TASK ITEM
Where a picture appears, leave it out, and transcribe all the lines below exactly.

RECORDS PROVIDED
|---|
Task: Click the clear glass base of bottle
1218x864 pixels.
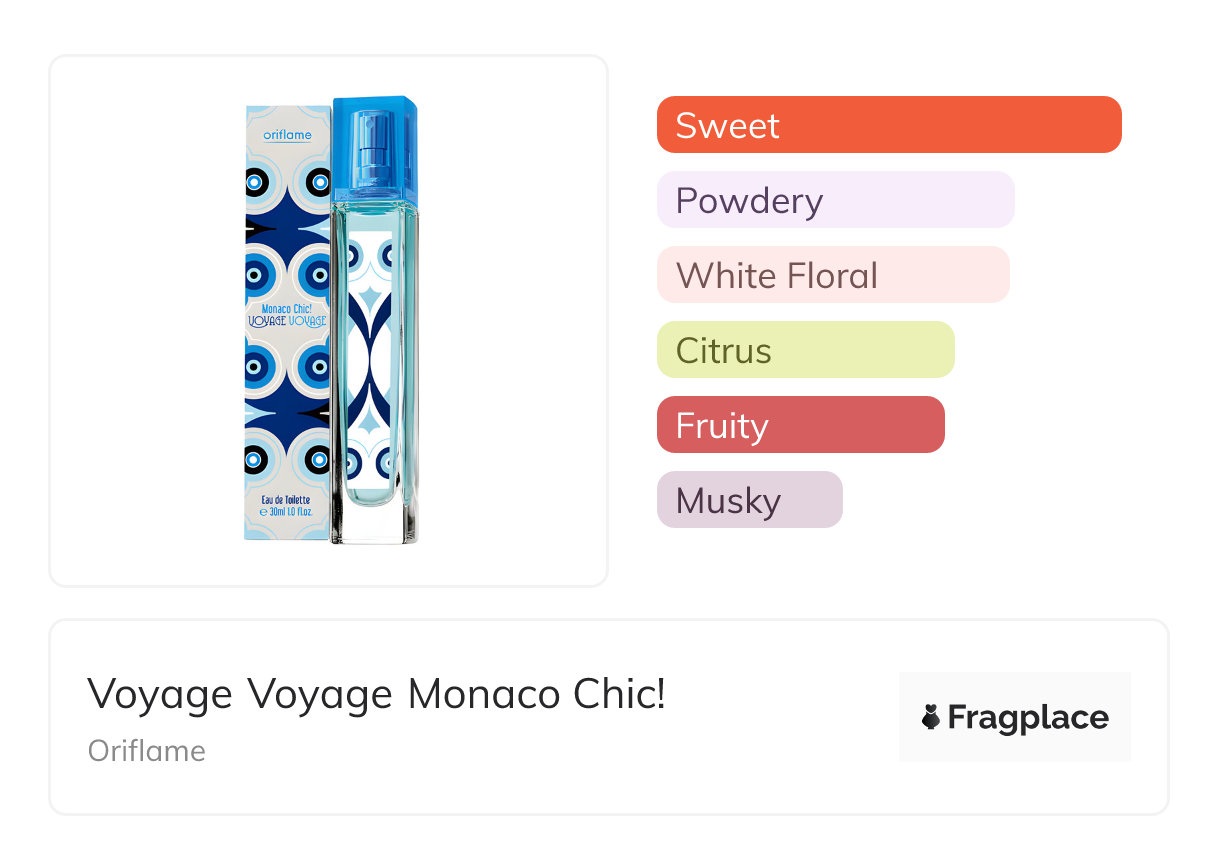Action: (x=375, y=523)
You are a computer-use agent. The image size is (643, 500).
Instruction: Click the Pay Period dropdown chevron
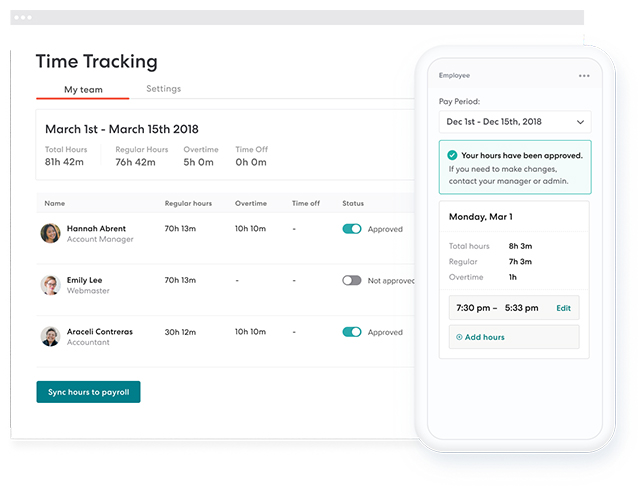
|---|
COMPLETED EXERCISE
Task: Click the clear glass base of bottle
1218x864 pixels.
Action: (x=375, y=523)
You are a computer-use agent. The image size is (643, 500).
Instruction: Click the Pay Period dropdown chevron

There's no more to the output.